Exhibit 5.1

 

 

E:lou@bevilacquapllc.com
T:202.869.0888
W:bevilacquapllc.com

 

June 4, 2026

 

1847 Holdings LLC

260 Madison Avenue, 8th Floor

New York, NY 10016

 

Re:Registration Statement on Form S-8

 

Ladies and Gentlemen:

 

We have acted as counsel to 1847 Holdings LLC, a Delaware limited liability company (the “Company”), in connection with a Registration Statement on Form S-8 (the “Registration Statement”) filed by the Company with the Securities and Exchange Commission under the Securities Act of 1933, as amended (the “Securities Act”), relating to 8,095,830 common shares (the “Shares”) that are issuable by the Company pursuant to the Company’s 2023 Equity Incentive Plan, as amended (the “Plan”). This opinion letter is furnished to you at your request and in connection with the requirements of Item 601(b)(5) of Regulation S-K under the Securities Act.

 

In connection with the furnishing of this opinion, we have examined originals, or copies certified or otherwise identified to our satisfaction, of the following documents:

 

(a)the Registration Statement;

 

(b)the Plan;

 

(c)the Certificate of Formation of the Company, as amended;

 

(d)the Second Amended and Restated Operating Agreement of the Company, as amended; and

 

(e)resolutions of the Company’s board of directors and shareholders pertaining to the Registration Statement, the Plan, the Shares and related matters.

 

We also have examined originals or copies, certified or otherwise identified to our satisfaction, of such records of the Company and such agreements, certificates of public officials, certificates of officers or other representatives of the Company and others, and such other documents, certificates, and records as we have deemed necessary or appropriate as a basis for the opinions set forth herein.

 

In rendering the opinion expressed herein, we have, without independent inquiry or investigation, assumed (i) in connection with each issuance of any Shares, the Company will duly execute and deliver a stock certificate evidencing the Shares or, with respect to any Shares issued on an uncertificated basis, the Company will comply with all applicable notice requirements regarding uncertificated shares; (ii) all representations, warranties, and other statements as to factual matters that are contained in the documents that we reviewed in connection with this opinion letter (including, without limitation, the Registration Statement and the Plan) are accurate and complete, and all corporate records furnished to us by the Company are accurate and complete; (iii) each award of Shares under the Plan or of a right to receive Shares under the Plan will be approved by the Company’s board of directors or by a duly authorized committee of the board of directors; (iv) the Company will issue the Shares in accordance with the terms of the Registration Statement and the Plan and pursuant to the grant agreements that accompany the Plan; (v) the Company will at all times reserve a sufficient number of unissued common shares as is necessary to provide for the issuance of the Shares pursuant to the Plan; and (vi) with respect to documents that we reviewed in connection with this opinion letter, all documents submitted to us as originals are authentic and complete; all documents submitted to us as certified, electronic, facsimile, or photostatic copies conform to the originals of such documents, and such original documents are authentic and complete; the signatures on all documents are genuine; and all natural persons who have executed any of the documents have the legal capacity to do so.

 

 

 

800 Connecticut Ave., NW, Suite 300

Washington, DC 20006

 

 

 

PG. 2

 

June 4, 2026

 

 

Based upon our examination mentioned above, subject to the assumptions stated and relying on statements of fact contained in the documents that we have examined, we are of the opinion that, when issued, delivered and, if applicable, paid for in accordance with the terms of the Registration Statement and the Plan and pursuant to the grant agreements that accompany the Plan, the Shares will be validly issued, fully paid, and nonassessable.

 

Notwithstanding anything in this letter which might be construed to the contrary, our opinion expressed herein is limited to the Delaware Limited Liability Company Act.

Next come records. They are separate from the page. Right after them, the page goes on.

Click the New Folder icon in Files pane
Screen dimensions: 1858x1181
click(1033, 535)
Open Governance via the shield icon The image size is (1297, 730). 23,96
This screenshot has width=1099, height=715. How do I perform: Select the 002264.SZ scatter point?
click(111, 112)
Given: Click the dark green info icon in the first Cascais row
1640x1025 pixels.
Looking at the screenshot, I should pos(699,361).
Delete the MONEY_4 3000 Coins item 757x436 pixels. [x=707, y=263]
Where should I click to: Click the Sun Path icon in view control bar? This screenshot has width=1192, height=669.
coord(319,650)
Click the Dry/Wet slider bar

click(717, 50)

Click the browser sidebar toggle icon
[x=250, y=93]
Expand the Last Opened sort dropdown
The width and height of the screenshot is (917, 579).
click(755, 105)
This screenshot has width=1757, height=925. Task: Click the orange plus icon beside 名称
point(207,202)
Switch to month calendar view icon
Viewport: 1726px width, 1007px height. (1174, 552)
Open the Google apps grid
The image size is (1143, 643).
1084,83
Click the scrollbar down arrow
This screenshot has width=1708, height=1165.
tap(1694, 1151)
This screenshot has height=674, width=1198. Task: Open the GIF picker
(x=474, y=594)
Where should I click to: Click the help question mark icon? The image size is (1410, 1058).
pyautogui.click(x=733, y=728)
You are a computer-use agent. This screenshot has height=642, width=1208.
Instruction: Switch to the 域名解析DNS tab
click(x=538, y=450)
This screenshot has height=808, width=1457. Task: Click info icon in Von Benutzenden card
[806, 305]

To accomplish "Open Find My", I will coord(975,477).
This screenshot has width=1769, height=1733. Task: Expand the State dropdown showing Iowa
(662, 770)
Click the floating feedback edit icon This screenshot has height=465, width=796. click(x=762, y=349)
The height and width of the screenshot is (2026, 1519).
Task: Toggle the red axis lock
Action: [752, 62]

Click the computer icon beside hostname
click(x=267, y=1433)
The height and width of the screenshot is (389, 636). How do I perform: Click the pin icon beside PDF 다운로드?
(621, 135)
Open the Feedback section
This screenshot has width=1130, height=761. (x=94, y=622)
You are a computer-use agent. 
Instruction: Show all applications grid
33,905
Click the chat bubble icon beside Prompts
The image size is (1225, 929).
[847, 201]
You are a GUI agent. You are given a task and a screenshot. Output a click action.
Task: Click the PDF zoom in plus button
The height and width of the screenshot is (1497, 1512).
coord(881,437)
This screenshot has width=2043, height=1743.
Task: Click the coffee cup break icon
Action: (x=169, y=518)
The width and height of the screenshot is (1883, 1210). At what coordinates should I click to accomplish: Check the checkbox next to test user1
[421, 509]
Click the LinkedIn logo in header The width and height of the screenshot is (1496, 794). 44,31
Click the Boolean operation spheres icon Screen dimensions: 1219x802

We express no opinion with respect to the applicability to, or the effect on, the subject transaction of the laws of any other jurisdiction or as to any matters of municipal law or the laws of any local agencies. The opinion expressed herein is based upon the Delaware Limited Liability Company Act in effect on the date hereof and as of the effective date of the Registration Statement, and we assume no obligation to revise or supplement this opinion after the effective date of the Registration Statement should such law be changed by legislative action, judicial decision, or otherwise. Except as expressly set forth in our opinion above, we express no opinion as to whether the laws of any other jurisdiction are applicable to the subject matter hereof, and we express no opinion as to compliance with any other federal or state law, rule or regulation relating to securities, or to the sale or issuance thereof.

 

We hereby consent to the filing of this opinion as an exhibit to the Registration Statement. In giving this consent, we do not hereby admit that we are in the category of persons whose consent is required under Section 7 of the Securities Act, or the rules and regulations promulgated thereunder.